Но в это время слышится строгий голос бабушки:
— Ярослав!
— Ну, я не буду вас больше беспокоить, — поспешно поднимается со своего кресла Травицкий. — Извините, ради бога…
Магистр богословия Стефан Травицкий действительно учился когда-то в университете и покинул его, усомнившись в возможности постичь абсолютную истину. А знакомство молодого Травицкого с богословами соблазнило его возможностью «богопознания». Вот он и оказался в духовной академии. Немалую роль в этом сыграл и дядя его, доктор богословия.

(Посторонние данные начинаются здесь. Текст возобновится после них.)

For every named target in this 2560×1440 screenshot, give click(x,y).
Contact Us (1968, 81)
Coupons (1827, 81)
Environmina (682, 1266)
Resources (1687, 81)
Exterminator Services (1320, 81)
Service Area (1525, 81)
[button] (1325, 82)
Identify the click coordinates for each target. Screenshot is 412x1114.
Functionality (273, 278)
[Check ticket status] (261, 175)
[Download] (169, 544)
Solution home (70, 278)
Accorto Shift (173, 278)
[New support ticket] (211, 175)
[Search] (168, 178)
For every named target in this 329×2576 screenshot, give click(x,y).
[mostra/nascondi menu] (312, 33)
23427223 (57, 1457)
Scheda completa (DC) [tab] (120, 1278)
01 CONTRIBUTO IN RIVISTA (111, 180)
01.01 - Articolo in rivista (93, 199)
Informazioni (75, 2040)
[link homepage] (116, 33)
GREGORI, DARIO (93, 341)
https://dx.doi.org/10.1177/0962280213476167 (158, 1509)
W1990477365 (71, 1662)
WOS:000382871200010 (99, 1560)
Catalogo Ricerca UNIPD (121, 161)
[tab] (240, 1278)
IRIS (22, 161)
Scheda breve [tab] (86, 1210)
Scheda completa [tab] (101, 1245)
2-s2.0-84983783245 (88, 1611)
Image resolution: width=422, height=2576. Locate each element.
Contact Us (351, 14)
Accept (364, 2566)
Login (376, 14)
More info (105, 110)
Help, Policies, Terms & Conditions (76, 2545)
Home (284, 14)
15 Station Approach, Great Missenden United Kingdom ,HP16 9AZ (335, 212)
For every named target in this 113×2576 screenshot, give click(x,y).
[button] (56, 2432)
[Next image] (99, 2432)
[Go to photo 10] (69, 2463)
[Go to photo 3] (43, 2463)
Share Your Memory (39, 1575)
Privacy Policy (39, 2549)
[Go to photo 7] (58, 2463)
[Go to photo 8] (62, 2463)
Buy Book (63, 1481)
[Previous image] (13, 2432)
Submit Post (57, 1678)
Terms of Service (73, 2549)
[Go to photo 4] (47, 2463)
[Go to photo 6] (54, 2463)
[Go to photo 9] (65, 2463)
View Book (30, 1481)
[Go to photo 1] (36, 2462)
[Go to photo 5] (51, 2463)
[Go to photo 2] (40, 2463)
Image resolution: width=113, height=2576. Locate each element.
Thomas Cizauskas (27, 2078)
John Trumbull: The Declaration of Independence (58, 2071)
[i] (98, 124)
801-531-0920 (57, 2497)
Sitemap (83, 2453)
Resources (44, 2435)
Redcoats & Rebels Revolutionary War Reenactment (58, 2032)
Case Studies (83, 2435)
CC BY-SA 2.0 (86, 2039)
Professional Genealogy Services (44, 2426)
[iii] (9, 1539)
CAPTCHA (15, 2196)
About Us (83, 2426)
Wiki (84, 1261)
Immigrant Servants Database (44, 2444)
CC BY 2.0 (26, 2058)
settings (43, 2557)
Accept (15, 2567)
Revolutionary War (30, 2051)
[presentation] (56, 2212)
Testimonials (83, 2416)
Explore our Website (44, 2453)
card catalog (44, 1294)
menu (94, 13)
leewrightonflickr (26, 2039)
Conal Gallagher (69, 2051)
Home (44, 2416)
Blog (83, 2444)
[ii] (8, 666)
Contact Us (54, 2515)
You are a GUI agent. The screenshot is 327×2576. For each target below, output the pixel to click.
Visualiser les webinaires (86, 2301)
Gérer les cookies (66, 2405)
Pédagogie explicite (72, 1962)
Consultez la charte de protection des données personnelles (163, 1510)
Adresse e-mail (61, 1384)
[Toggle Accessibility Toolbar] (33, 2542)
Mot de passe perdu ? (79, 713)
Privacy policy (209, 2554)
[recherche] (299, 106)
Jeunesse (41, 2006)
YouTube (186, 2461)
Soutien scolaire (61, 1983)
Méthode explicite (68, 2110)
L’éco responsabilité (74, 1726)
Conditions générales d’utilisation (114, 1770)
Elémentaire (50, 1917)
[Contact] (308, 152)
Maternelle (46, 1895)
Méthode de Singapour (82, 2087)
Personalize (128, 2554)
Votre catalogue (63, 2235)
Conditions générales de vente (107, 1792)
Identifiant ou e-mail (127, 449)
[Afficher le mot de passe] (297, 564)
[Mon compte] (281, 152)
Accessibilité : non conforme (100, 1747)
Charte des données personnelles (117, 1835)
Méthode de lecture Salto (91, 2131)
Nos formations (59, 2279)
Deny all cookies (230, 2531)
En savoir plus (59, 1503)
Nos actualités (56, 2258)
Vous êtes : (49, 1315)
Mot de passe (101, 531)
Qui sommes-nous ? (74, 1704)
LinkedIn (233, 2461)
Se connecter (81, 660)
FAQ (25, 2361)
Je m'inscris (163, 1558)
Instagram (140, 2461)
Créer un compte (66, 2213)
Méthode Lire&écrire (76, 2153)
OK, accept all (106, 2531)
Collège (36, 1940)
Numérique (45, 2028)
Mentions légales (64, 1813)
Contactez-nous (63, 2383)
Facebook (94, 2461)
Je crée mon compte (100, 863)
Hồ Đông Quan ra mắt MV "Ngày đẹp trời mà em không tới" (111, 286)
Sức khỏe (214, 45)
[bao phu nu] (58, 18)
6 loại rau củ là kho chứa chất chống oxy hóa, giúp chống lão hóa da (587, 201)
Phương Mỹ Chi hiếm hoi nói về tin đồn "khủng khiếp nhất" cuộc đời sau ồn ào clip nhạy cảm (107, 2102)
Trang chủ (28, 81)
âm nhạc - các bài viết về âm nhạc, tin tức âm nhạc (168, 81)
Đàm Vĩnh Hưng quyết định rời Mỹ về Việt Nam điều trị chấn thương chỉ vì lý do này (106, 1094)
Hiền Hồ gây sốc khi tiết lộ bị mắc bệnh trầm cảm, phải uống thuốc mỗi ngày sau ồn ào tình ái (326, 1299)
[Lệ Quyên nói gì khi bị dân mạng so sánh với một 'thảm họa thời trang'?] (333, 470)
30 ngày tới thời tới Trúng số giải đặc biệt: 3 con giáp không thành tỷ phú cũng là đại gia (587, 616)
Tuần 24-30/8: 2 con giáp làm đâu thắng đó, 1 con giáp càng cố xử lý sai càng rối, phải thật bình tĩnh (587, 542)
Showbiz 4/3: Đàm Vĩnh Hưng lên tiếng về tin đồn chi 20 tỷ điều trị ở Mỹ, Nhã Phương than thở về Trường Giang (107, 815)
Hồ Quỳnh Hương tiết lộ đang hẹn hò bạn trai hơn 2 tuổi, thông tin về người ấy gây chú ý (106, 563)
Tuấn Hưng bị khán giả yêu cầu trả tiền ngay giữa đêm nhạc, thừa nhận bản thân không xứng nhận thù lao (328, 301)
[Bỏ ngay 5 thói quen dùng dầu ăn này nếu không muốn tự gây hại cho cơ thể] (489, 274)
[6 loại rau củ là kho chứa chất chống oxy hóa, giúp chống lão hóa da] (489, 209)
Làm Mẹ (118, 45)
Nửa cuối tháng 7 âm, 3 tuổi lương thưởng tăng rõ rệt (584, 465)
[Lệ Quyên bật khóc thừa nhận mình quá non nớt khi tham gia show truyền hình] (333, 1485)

Познать бога оказалось, однако, еще труднее, чем проникнуть в тайны природы. О том свидетельствовали не только католические, но и православные богословы. Один из них признался даже: «Бог столько познается нами, сколько может кто увидеть безбрежного моря, стоя на краю его ночью с малою в руках зажженною свечою».
Стефан Травинский и прежде не верил, тем более не верит теперь в того примитивного бога, о котором повествуют Библия и другие священные книги. Для него не существует ни иудейского Яхве-Иеговы, ни исламского Аллаха, ни христианской троицы. В этих вопросах он вполне разделяет точку зрения атеистов, считающих, что люди создали богов по образу своему и подобию.
В откровенных беседах со своим дядей, правоверным православным богословом, он признался, что верит лишь в высшую нематериальную силу, будто бы сотворившую мир, давшую ему определенное устройство и управляющую им. Но сам дядя не был уверен в искренности и этой его веры. В глубине души он считал своего племянника приспособленцем, специализирующемся на модернизации обветшалых религиозных догматов.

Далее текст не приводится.